Official details and figures fluctuated amid the confusion and bloodshed in Beslan in North Ossetia region bordering troubled Chechnya where gunmen with bombs strapped to their wastes held around 1,500 people hostage in the gymnasium of a local school since Wednesday.
“More than 200 people died as a result of shooting by the gunmen or from wounds received as a result of explosions set off by the gunmen," a Health Ministry source in North Ossetia was quoted as saying by the Interfax news agency.
President Bush called the siege "another grim reminder of the length to which terrorists will go to threaten this civilized world."
"We mourn the innocent lives that have been lost," Bush said. "We stand with the people of Russia, we send them our prayers for this terrible situation."
Russia media said 860 pupils attended Middle School No.1. Their number may have been swollen to around 1,500 by parents and relatives attending a first-day ceremony traditional in Russian schools.
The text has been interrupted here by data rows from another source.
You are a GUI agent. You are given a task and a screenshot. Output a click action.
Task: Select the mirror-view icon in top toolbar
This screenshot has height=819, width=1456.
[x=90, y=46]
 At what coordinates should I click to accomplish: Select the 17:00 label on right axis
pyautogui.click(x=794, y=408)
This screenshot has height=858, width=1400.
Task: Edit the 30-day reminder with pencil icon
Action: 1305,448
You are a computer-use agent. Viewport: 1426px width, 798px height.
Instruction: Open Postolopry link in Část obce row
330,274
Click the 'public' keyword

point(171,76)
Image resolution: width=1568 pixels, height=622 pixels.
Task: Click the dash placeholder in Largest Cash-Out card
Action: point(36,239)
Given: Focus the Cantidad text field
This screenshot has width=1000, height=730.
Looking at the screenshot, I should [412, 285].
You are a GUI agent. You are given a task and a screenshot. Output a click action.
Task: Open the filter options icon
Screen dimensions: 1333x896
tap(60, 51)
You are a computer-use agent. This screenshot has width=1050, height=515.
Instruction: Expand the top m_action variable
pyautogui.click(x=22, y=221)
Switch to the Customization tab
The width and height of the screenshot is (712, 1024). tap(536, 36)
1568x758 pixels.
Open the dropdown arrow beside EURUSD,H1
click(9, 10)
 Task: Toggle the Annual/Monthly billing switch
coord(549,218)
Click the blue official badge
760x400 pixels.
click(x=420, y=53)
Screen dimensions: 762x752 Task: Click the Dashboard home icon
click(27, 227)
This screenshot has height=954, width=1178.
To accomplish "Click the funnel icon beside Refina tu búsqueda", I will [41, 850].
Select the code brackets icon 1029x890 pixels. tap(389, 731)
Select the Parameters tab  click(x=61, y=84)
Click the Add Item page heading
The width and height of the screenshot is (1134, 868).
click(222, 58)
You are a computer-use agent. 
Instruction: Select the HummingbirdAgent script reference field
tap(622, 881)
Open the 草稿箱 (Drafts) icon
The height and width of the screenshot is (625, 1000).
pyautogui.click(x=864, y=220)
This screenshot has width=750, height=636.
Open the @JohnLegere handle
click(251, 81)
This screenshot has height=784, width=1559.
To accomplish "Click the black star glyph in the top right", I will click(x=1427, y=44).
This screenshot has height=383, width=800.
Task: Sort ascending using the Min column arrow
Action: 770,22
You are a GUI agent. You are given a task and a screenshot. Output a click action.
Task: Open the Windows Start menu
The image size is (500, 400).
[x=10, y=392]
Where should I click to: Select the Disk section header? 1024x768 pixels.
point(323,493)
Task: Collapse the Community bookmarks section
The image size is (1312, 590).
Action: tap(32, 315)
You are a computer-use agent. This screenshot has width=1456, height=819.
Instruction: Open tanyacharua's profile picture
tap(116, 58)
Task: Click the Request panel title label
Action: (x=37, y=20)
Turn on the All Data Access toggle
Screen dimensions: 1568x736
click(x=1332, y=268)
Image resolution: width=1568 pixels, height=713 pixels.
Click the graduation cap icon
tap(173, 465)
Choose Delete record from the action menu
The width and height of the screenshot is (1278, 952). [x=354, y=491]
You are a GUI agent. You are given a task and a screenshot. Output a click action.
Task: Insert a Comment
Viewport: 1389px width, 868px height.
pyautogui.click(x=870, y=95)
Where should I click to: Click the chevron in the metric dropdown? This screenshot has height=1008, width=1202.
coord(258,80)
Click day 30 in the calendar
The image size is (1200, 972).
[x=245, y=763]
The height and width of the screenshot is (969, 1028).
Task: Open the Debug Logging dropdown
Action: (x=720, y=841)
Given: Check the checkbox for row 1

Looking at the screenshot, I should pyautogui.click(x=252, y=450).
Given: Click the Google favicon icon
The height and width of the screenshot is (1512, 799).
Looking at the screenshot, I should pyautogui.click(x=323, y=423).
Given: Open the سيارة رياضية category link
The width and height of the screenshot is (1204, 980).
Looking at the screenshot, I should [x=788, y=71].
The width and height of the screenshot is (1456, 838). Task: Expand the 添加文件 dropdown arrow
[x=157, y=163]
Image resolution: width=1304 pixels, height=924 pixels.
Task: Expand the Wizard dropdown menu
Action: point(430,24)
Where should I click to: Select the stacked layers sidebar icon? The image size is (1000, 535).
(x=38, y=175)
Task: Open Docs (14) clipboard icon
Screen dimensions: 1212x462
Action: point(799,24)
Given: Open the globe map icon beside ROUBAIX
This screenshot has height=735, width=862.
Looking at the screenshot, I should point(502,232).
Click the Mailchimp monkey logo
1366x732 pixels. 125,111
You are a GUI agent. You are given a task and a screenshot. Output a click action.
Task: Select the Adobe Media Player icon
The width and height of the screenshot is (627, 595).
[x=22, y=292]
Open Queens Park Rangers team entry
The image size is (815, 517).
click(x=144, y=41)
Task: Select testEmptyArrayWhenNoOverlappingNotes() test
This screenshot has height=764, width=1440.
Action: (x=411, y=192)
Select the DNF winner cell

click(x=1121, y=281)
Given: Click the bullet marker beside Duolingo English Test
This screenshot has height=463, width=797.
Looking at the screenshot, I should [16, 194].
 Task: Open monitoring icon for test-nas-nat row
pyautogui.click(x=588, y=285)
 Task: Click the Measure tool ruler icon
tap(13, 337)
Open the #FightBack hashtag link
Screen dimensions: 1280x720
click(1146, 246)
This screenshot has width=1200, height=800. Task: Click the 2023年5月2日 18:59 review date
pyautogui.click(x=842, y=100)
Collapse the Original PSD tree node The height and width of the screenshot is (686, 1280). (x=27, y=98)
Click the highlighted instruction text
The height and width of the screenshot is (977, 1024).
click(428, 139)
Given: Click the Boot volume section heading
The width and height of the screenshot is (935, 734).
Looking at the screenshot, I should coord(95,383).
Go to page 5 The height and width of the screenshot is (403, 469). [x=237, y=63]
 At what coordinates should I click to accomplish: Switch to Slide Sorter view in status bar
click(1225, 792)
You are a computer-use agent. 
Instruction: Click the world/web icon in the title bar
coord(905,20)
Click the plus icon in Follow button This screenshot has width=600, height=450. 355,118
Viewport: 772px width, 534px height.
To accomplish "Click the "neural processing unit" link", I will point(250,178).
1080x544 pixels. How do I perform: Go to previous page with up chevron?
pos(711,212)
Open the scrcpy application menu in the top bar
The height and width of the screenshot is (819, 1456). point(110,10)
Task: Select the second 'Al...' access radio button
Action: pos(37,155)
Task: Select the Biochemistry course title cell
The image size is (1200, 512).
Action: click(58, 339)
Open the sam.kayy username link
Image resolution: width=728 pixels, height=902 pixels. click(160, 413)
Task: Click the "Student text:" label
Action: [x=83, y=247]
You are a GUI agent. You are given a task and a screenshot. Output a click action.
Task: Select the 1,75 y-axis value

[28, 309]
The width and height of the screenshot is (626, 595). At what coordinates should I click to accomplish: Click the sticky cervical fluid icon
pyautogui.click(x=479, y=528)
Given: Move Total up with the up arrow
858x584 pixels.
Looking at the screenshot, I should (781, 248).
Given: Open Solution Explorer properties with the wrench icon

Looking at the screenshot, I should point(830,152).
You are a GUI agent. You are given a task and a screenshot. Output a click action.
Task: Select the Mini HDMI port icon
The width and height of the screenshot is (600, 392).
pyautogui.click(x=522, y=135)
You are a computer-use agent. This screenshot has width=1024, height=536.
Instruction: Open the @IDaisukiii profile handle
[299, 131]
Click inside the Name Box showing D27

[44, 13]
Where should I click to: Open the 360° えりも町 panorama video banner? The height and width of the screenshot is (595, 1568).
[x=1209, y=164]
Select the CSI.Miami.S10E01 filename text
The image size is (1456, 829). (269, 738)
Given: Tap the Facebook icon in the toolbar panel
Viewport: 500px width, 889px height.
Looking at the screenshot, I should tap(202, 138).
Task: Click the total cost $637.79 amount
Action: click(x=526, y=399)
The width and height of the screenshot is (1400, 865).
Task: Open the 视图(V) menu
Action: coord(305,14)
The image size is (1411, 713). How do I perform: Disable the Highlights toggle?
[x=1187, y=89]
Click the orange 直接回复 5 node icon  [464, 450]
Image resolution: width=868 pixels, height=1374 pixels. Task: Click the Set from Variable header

Terrified children, some naked and others with bloodied faces, ran screaming for safety after the ordeal as machinegun fire rattled out and helicopters clattered overhead.
The children, many stripped to their underwear after two days without food or drink in stifling hot and crowded conditions, gulped down bottles of water and waited in a daze for relatives as gunfire crackled around them.
Meanwhile, Russian authorities said they had been forced into an unplanned rescue operation when the hostage-takers opened fire on fleeing children.
“No military action was planned. We were planning further talks,” said Valery Andreyev, regional head of Russia’s FSB security service.
Andreyev said 10 Arabs had been among about 20 gunmen killed, adding fuel to Russia’s contention that Chechen rebels are backed by foreign Islamic militants.
Some officials suggested an al Qaeda financing link to the gunmen.
The Emergencies Ministry said 704 people, including 259 children, were hospitalized following the commando raid. Many of the wounded were being treated in mobile hospitals set up by authorities.
According to the most recent reports, all resistance had been quelled at the school but the Russian military was still hunting for three gunmen. Amid the chaos, a top official said some children were still being held.